# [Written request]
Reproduce the entries from the line containing "Log in to check" up to and including the line containing "ovdje. (577, 44)", and leave the pictures out of your answer.

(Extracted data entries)
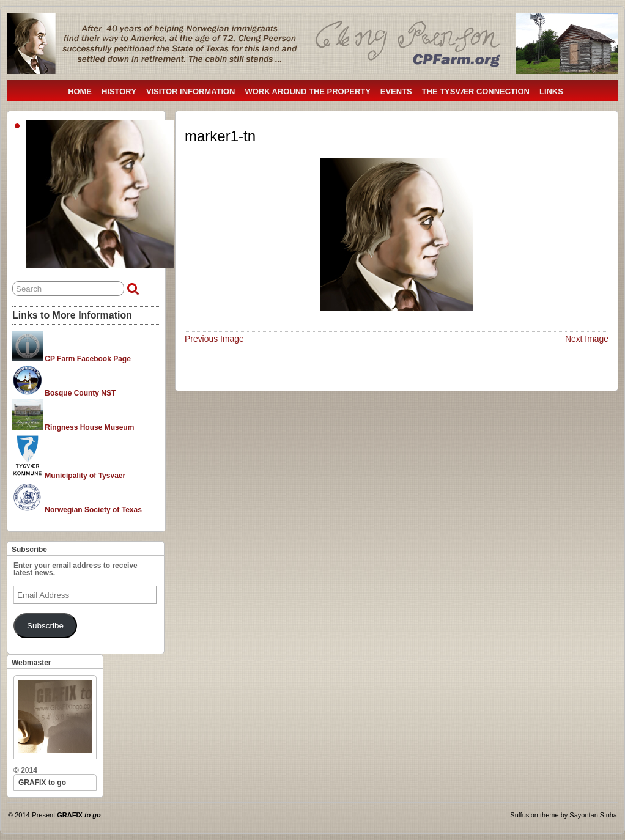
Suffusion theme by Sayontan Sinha (563, 815)
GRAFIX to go (42, 783)
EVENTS (396, 91)
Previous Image (214, 339)
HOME (80, 91)
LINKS (551, 91)
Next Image (586, 339)
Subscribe (29, 550)
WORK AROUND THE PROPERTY (307, 91)
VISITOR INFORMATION (191, 91)
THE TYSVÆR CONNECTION (476, 91)
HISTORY (119, 91)
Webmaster (31, 663)
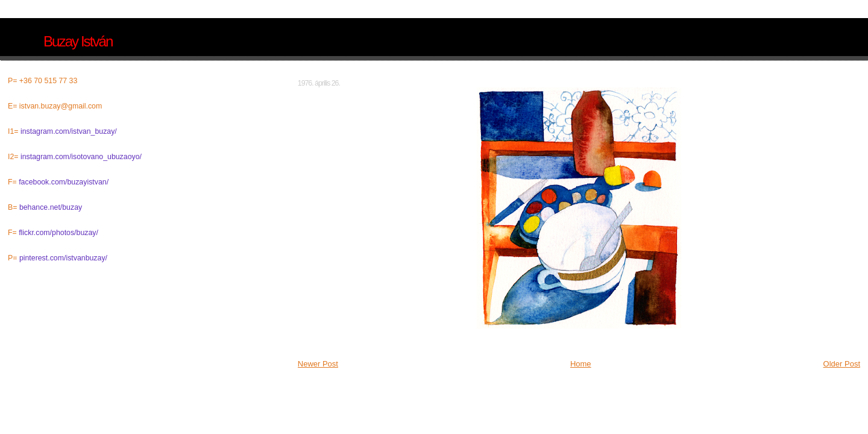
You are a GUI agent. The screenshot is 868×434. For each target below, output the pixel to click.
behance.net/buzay (51, 207)
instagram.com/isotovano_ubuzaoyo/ (81, 157)
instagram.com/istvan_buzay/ (69, 131)
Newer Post (318, 363)
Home (580, 363)
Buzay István (78, 41)
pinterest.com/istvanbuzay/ (63, 258)
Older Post (841, 363)
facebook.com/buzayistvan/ (63, 182)
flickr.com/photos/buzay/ (58, 233)
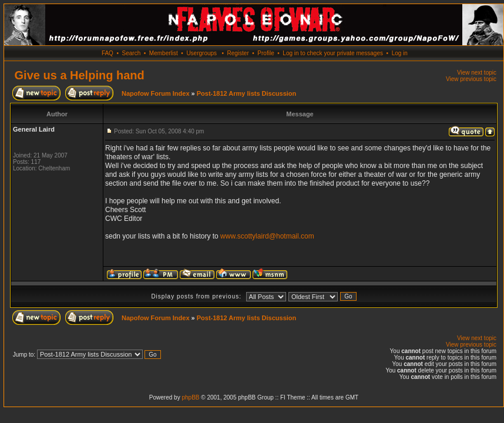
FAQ (107, 53)
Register (237, 53)
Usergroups (201, 53)
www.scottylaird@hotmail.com (267, 236)
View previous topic (471, 79)
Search (132, 53)
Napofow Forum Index (156, 93)
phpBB (190, 397)
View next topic (476, 72)
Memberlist (163, 53)
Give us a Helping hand (79, 75)
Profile (266, 53)
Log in (399, 53)
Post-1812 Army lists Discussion (247, 93)
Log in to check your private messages (332, 53)
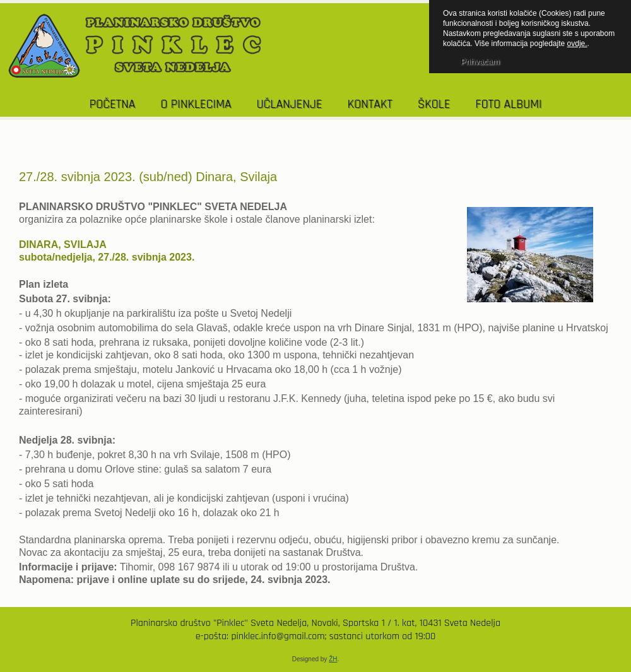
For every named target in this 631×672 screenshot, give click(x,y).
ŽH (333, 659)
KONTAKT (369, 104)
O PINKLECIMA (196, 104)
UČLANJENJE (289, 104)
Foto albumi (508, 104)
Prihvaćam (480, 61)
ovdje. (577, 44)
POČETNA (112, 104)
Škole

# [Written reply]
Log in to check your private messages (332, 53)
For every named target in this 631×672 screenshot, give click(x,y).
ŽH (333, 659)
KONTAKT (369, 104)
O PINKLECIMA (196, 104)
UČLANJENJE (289, 104)
Foto albumi (508, 104)
Prihvaćam (480, 61)
ovdje. (577, 44)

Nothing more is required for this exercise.